If you click on said banner, you get the help page. No other guidance. What I guess they want you to do is root around like a fucking mole in panic mode trying to find out how to get your stuff. Let me save you some time; they want you to see this:

“On December 15, 2010 the functionality to upload a video to Yahoo! Video was removed and download functionality, available through March 14, 2011, was added to users’ video profiles to allow retrieval of content. The user-generated content will be removed from Yahoo! Video on Yahoo! Video on March 15, 2011. We apologize if this causes you any inconvenience.”

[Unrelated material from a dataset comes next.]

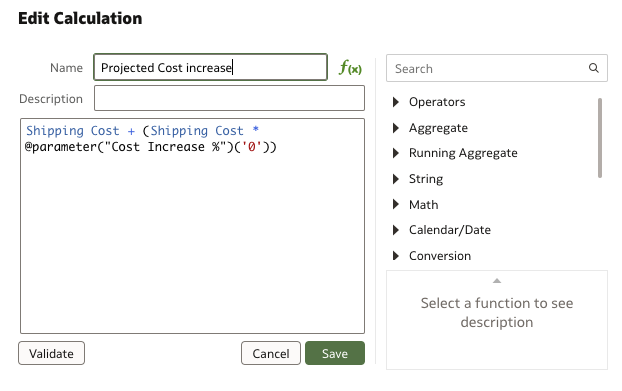Expand the String functions arrow
The height and width of the screenshot is (391, 622).
point(395,179)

So as usual Yahoo! is deleting terabytes of user-generated content and as usual they are doing it in a clunky, fucked-up manner and as usual the timeframe is arbitrary and out of nowhere and as usual Archive Team is here to clean up the fucking mess.

So we’ve been downloading it. We’ve been downloading it for a month. Seriously.

It’s been a crack team of people, all donating time, bandwidth and disk space to download every single video out of Yahoo! Video. We’re at full clip, but we need more volunteers, or we’re not going to make it.

Even though it’s the second-most popular video site behind YouTube, Yahoo! Video is actually sort of small – we’re sure it’s under 20 terabytes, and it may be significantly smaller than that. We know it has 9.3 million users. We’ve scraped the full user information and video listings for 6 million of the 9.3 million users (with the rest falling very quickly, probably within the next few days). From those video listings, we’ve been downloading the user videos: we’ve grabbed the videos of over 1.4 million accounts (not every account has any videos), and we’re well past two terabytes. We’ve got this whole thing down to a science – you need a unix box, python, wget, and an iron will. That’s it.

I’M MAKING A GENERAL CALL HERE. GO TO #ARCHIVETEAM ON EFNET AND ENLIST TO ARCHIVE TEAM. We’ve got less than a month now before Yahoo pulls the plug.

We’ve got the whole thing going smooth as glass. If you’re not sure you can help, come in and ask. If you think we’re nuts, go away. And if you want to know how we’re doing, stop by.

Don’t delay. We have less than a month.

It’s On.


Categorised as: computer history

Comments are disabled on this post


7 Comments

  1. sep332 says:

    Did Yahoo email the account owners to tell them how to get their videos back?

  2. Different Jason says:

    I saw (on Twitter?) that you need/want people with bandwidth, disk space and Linux. Anything those of us with bandwidth, disk space and Windows can do?

  3. RandomUser says:

    Jason, you could create a small partition and install a small Linux installation than help out. Or alternatively you should be able to do all this from within a LiveCD of Linux. If you dont want to install.

  4. Adam says:

    What will the archivers do with the videos once they have been downloaded? Will multiple people have certain chunks of the list?

  5. A 3rd Jason says:

    I have 24tb avail..anything I can do? I have a 100/20 Comcast connection too

  6. Shadyman says:

    Jason (the First) said in his post to go to #archiveteam on EFNET IRC. :)

  7. marius says:

    Still have about 100 GB to download from that geocities torrent. Since the 20th of January when uTorrent crashed the last time, I downloaded 108 GB and uploaded 420 GB, but there’s no seeders again.

    I’m planning to repackage it in a more efficient manner (sort of like the old style game “rips”) while keeping it extractable in the future (using open source compression software that’s available for both linux and windows)… hopefully i’ll get it down to about 400 GB compressed.

    Joining the irc channel now.. my server has plently of bandwidth that’s going to waste so why not keep it busy with something.